Category: publications

Disease surveillance systems

Posted by – 2011/05/13

Recent advances in information and communication technologies have made the development and operation of complex disease surveillance systems technically feasible, and many systems have been proposed to interpret diverse data sources for health-related signals. Implementing these systems for daily use and efficiently interpreting their output, however, remains a technical challenge.

This thesis presents a method for understanding disease surveillance systems structurally, examines four existing systems, and discusses the implications of developing such systems. The discussion is followed by two papers. The first paper describes the design of a national outbreak detection system for daily disease surveillance. It is currently in use at the Swedish Institute for Communicable Disease Control. The source code has been licenced under GNU v3 and is freely available. The second paper discusses methodological issues in computational epidemiology, and presents the lessons learned from a software development project in which a spatially explicit micro-meso-macro model for the entire Swedish population was built based on registry data.

Licentiate thesis – Full text

CASE: a framework for computer supported outbreak detection

Posted by – 2010/03/12

Background
In computer supported outbreak detection, a statistical method is applied to a collection of cases to detect any excess cases for a particular disease.
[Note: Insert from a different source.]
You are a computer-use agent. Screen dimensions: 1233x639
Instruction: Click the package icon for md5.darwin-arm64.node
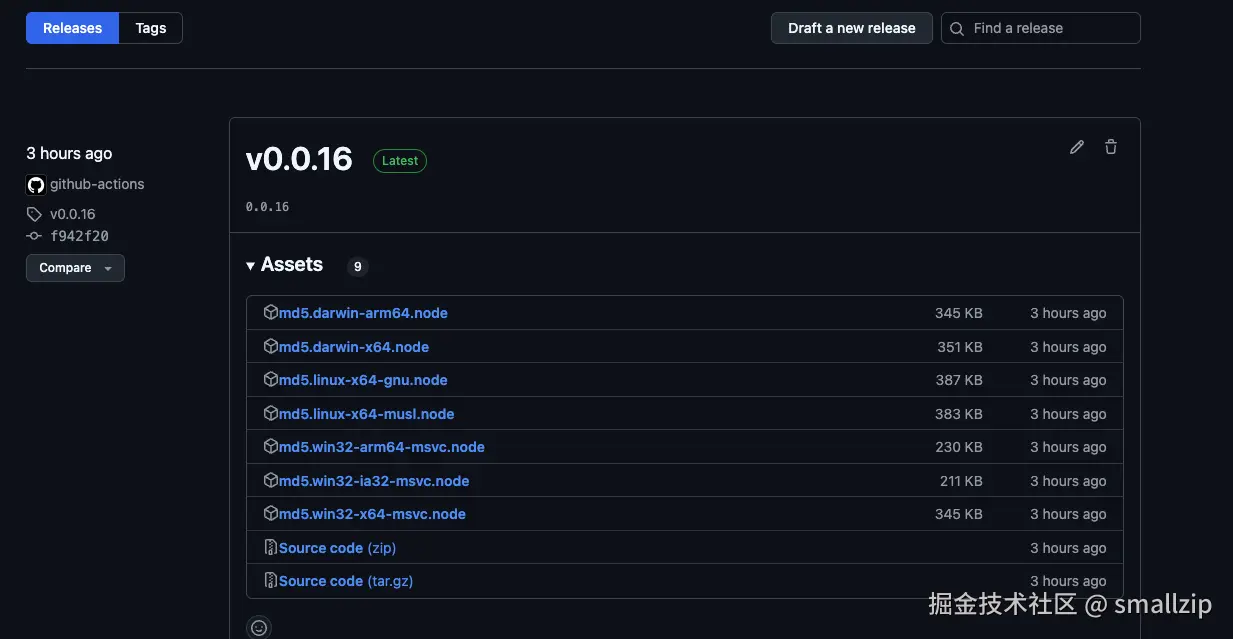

Whether a detected aberration is a true outbreak is decided by a human expert. We present a technical framework designed and implemented at the Swedish Institute for Infectious Disease Control for computer supported outbreak detection, where a database of case reports for a large number of infectious diseases can be processed using one or more statistical methods selected by the user.

Results
Based on case information, such as diagnosis and date, different statistical algorithms for detecting outbreaks can be applied, both on the disease level and the subtype level. The parameter settings for the algorithms can be configured independently for different diagnoses using the provided graphical interface. Input generators and output parsers are also provided for all supported algorithms. If an outbreak signal is detected, an email notification is sent to the persons listed as receivers for that particular disease.

Conclusions
The framework is available as open source software, licensed under GNU General Public License Version 3. By making the code open source, we wish to encourage others to contribute to the future development of computer supported outbreak detection systems, and in particular to the development of the CASE framework.

BMC Medical Informatics and Decision Making – Full text

Pickman’s Machine: A Reasoning Architecture

Posted by – 2009/11/02

A two-layered architecture for reasoning that uses narratives to guide its behavior is presented. The narratives are interpreted by reactive and deliberative reasoning layers to generate responses to external events, in accordance with internal desires created by the deliberative layer. A C++ implementation of the proposed Pickman architecture is described and tested in five scenarios in which three different Pickman versions are tasked with healing a small population suffering from a virtual plague. It is shown that a Pickman implementation using a static desire generation mechanism is efficient, but unreliable. The dynamic version, on the other hand, is not as efficient, but it performs successfully in all scenarios.